Trilogia della pianura

Se ho imparato qualcosa nella vita, è che bisogna credere in se stessi anche se nessun altro lo fa. Sentivo di avere una fiammella di talento, non un grande talento, ma una fiammella che dovevo alimentare regolarmente, come una specie di monaco, per impedirle di spegnersi.

Kent Haruf

Ho un difetto che in un primo momento potrebbe sembrare un pregio. Non sono mai soddisfatta di ciò che sono, di ciò che faccio e del mio talento. Tendo sempre ad altro: un corso di specializzazione, un master, un altro lavoro, un’altra passione. E credetemi, per quanto possa essere stimolante, a poco poco, corrode dentro. C’è sempre un’insoddisfazione di fondo che ti increspa le coperte nelle notti apparentemente più tranquille. Un misto tra angoscia e ansia di non trovare la strada giusta. Ma poi, di che strada parliamo? La felicità? Il successo? A questa domanda devo ancora darmi risposta.

So che è sbagliato confrontarsi con gli altri, ma lo faccio. Sguazzo nell’autocommiserazione. Ho coetanei che corrono, vincono, esultano e non posso fare a meno di pensare: “e io cosa faccio? quando mi muovo?”. Hanno più o meno la mia età, alcuni sono più giovani, quindi perchè ho perso tutto questo tempo? Perchè non ho la stessa collezione di trofei sulla mensola? Non sono brava quanto speravo?

Colorado, Trilogia della Pianura di Kent Haruf
I colori e la solitudine del Colorado

Rifletto sulle mie presunte doti – doti che, al momento, stanno giocando a nascondino – ed è anche il momento in cui termino di leggere la Trilogia della Pianura, a mio avviso un capolavoro firmato da Kent Haruf.

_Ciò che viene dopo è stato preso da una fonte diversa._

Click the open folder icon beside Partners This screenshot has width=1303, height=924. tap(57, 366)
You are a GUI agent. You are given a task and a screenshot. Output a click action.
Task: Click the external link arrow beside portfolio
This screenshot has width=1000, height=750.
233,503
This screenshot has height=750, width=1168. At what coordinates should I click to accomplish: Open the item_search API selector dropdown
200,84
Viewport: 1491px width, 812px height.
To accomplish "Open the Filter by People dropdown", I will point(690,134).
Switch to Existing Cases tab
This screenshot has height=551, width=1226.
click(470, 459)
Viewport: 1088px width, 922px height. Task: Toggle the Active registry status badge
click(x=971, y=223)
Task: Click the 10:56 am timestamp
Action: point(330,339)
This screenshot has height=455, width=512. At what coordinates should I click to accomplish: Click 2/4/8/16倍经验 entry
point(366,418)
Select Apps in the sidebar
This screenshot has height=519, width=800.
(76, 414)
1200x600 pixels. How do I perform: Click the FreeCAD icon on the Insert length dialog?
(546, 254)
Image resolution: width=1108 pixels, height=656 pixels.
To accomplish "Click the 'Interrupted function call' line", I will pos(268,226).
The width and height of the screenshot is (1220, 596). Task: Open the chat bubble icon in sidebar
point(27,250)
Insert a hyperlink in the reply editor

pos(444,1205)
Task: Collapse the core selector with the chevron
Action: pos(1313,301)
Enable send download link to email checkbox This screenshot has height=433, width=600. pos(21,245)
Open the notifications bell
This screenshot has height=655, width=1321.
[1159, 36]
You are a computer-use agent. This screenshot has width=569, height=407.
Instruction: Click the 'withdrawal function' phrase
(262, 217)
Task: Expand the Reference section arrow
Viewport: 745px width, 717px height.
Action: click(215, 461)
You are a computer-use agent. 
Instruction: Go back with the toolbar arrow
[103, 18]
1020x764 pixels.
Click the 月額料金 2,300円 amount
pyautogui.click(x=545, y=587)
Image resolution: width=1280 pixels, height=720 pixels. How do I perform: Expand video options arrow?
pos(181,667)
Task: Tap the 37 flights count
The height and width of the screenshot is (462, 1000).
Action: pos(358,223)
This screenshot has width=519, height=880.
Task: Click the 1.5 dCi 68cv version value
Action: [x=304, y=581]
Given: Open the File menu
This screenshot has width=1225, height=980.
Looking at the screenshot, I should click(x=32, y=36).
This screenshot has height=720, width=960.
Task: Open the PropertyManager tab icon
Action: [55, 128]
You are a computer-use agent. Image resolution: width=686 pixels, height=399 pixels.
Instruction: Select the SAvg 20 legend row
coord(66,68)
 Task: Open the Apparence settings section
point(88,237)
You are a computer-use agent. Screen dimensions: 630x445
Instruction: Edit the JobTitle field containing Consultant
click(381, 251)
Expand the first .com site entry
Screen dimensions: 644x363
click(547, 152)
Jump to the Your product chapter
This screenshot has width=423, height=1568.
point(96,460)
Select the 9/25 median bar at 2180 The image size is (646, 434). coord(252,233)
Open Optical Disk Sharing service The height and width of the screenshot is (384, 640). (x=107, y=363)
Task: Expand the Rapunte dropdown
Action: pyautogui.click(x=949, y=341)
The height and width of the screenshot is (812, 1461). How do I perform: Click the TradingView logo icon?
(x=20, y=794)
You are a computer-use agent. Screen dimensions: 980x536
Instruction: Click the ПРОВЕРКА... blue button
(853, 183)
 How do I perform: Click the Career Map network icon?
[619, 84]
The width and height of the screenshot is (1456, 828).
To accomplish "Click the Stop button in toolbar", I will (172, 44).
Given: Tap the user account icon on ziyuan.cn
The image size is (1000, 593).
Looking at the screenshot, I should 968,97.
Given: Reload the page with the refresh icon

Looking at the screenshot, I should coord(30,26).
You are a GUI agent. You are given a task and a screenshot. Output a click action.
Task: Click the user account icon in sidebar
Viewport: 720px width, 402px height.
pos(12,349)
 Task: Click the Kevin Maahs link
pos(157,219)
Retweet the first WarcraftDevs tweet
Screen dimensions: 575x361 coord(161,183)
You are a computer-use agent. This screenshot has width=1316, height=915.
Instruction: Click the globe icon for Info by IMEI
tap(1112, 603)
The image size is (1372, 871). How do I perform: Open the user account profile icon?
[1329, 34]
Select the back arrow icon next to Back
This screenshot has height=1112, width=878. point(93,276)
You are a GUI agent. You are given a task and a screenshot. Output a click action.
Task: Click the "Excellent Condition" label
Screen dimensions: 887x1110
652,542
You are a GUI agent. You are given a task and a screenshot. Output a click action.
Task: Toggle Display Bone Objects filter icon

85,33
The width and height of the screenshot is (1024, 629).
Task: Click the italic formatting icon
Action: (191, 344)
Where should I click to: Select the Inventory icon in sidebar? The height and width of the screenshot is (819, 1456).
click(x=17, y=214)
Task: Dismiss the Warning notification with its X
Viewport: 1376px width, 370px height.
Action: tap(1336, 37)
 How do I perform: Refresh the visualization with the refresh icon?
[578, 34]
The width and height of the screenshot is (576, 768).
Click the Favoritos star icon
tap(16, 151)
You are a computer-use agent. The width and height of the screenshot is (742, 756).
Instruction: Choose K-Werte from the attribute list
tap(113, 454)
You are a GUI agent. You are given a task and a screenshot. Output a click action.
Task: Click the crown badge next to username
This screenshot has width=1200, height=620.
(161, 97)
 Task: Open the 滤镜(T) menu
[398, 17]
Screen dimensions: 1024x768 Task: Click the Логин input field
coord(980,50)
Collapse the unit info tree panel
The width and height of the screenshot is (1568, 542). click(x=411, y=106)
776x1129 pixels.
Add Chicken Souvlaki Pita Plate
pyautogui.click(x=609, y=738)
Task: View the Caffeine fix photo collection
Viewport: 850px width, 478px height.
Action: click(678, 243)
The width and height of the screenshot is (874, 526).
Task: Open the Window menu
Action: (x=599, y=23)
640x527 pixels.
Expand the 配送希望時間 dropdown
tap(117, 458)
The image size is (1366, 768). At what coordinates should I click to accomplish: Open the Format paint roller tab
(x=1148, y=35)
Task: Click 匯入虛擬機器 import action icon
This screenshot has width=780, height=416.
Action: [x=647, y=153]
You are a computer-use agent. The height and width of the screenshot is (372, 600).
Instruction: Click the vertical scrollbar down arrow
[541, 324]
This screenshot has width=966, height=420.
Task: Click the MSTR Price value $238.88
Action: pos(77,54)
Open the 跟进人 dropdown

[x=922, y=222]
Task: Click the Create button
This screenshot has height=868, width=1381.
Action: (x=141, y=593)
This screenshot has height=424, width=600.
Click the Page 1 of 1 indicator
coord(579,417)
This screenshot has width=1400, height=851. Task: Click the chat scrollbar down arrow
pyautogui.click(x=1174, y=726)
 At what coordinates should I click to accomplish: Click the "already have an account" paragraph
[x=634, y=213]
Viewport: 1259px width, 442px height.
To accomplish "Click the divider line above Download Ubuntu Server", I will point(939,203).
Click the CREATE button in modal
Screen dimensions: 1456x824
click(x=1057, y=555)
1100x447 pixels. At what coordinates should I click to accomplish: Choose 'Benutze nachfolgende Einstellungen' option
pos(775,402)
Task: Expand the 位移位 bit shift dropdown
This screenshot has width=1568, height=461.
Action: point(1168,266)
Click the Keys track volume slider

Ho iniziato Benedizione un sabato pomeriggio. Ero a teatro per lavoro e sfruttavo ogni istante libero per continuare la lettura. In poche ore me lo ero divorato. Le disgrazie che gravitano intorno alla cittadina di Holt mi hanno fatto sentire meno sola, meno disperata, più felice. Lo so, sempre paradossale. Il Canto della Pianura e, ahimè, l’ultimo capitolo della saga Crepuscolo mi hanno fatto piangere e singhiozzare, odiare la violenza e i genitori bigotti. Ma anche ridere di quelle famiglie disagiate che, nonostante tutto, vanno avanti. Vivono e muoiono, si salvano o sono spacciati.

Come una sedicenne che viene sbattuta fuori casa, gettata per strada come carta straccia dalla madre. La sua colpa? Essere rimasta incinta di un pischello troppo immaturo anche per allacciarsi le scarpe. Una ragazza con in meno niente, ma in grembo portava una nuova occasione.

Ho fatto una scommessa con me stessa. Il piangersi addosso, il confrontarsi con gli altri per sminuirsi, il vedere il bicchiere mezzo vuoto non sono d’aiuto. D’ora in poi cercherò di vedere il prossimo come una luce positiva che può sempre – SEMPRE – e sempre portare qualcosa di buono nella mia vita. Proverò a cogliere il lato dolce delle persone e non i loro difetti.

Il cambio di prospettiva. Sono sicura. Sarà un nuovo inizio.